Am 01.02.2019 um 09:30 schrieb Sven Schreiber:
urca:
test 10pct 5pct 1pct
r <= 1 | 5.67 6.50 8.18 11.65
r = 0 | 26.35 15.66 17.95 23.52
So that's the differing conclusions from the OP, and Gretl and tsDyn
again agree, urca doesn't.
Some further evidence from Stata's documentation, see
https://www.stata.com/manuals14/tsvecrank.pdf.
There are some critical values for the trace stat printed in the
examples. Note: They have a 3-equation system, whereas in our
(Reynaldo's) example we have 2 equations (2 endogenous). For the
distribution (critical values) what matters is N - r_0 under H0, the
number of I(1) trends under the null. You must not compare their r=0
case with our r=0 directly. This can be confusing here, but I hope I got
it right.
With this in mind, Stata has (Examples 2 and 1):
20.04 where urca has 23.52 (N - r_0 = 2 at 1%)

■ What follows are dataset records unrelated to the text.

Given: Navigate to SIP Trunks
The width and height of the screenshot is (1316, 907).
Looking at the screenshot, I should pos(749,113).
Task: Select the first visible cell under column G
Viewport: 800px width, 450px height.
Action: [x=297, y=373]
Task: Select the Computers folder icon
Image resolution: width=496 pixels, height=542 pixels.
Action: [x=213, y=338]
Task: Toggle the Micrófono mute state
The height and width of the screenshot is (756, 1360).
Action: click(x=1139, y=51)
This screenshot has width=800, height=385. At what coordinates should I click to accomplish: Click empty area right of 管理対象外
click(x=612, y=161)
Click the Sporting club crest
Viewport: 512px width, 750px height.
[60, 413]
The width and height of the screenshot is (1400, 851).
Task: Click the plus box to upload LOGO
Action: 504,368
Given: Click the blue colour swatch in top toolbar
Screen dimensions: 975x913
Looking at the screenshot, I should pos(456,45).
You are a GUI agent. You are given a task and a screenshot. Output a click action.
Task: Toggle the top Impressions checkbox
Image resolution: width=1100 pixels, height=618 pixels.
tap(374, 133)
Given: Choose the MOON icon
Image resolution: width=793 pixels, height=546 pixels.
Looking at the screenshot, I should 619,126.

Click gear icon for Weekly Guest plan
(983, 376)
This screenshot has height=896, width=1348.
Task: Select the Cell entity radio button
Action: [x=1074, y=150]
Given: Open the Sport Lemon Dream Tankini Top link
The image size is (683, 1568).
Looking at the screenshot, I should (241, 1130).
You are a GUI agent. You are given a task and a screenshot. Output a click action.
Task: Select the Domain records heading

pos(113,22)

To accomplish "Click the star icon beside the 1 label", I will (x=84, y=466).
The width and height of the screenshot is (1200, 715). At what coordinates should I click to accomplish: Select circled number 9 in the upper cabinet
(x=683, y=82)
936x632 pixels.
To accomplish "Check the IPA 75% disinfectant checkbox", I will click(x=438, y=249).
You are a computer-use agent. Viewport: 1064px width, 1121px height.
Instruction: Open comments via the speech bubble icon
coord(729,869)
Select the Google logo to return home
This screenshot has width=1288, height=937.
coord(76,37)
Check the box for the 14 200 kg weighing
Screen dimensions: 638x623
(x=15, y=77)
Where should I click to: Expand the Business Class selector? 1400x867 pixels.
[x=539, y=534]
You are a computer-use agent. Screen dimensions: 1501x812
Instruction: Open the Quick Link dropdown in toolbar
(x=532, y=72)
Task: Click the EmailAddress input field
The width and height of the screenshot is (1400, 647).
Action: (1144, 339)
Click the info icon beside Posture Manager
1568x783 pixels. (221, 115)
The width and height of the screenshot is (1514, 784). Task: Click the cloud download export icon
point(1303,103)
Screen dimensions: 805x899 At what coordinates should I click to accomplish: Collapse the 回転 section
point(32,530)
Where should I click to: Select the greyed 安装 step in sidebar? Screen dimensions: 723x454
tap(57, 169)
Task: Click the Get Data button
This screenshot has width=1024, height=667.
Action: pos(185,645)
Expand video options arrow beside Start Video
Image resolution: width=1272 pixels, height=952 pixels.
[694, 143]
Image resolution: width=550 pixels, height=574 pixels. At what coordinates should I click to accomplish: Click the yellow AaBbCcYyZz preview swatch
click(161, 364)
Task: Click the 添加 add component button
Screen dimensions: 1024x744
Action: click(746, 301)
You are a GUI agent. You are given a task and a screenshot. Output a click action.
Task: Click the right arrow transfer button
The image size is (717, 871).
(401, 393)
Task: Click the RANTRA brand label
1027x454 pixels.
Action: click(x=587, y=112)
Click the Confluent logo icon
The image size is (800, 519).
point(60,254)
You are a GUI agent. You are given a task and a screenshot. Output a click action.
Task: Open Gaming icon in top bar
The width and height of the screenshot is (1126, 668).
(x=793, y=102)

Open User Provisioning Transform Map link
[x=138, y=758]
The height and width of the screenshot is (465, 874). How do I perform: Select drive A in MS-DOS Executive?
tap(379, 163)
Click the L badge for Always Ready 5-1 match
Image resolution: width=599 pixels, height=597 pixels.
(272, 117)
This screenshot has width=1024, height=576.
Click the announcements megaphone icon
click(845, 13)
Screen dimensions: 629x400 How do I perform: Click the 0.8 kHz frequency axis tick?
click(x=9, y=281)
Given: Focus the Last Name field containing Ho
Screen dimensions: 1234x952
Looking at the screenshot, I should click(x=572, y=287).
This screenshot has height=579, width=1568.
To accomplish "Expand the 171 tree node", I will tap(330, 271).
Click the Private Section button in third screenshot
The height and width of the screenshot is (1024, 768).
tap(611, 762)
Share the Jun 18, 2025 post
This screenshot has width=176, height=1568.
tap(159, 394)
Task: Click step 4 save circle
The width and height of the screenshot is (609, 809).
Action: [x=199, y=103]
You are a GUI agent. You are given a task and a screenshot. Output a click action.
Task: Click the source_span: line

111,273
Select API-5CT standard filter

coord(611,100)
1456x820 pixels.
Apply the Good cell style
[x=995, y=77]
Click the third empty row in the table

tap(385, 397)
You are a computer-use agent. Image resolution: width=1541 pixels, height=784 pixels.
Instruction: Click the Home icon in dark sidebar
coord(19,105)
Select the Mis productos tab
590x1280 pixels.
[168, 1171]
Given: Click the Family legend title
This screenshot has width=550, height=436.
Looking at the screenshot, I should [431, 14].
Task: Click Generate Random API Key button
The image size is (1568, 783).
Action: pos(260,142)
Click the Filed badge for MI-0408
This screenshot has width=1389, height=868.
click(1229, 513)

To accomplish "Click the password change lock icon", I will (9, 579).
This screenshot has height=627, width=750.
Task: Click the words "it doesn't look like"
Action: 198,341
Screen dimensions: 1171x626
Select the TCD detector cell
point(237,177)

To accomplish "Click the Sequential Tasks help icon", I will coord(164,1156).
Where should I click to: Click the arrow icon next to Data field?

6.65 where urca has 11.65 (N - r_0 = 1 at 1%)
15.41 where urca has 17.95 (N - r_0 = 2 at 5%)
3.76 where urca has 8.18 (N - r_0 = 1 at 5%)
Notice that with Stata's critical values the test conclusions from
Reynaldo's example would agree with gretl (and tsDyn).
Both Stata and urca claim to use Osterwald-Lenum. Unfortunately I
haven't been able to quickly grab a copy of that paper, so I couldn't
check.
I repeat that I found some MacKinnon et al. paper which at first glance
seemed to support urca.
In any case, gretl is in good company, whereas urca apparently isn't.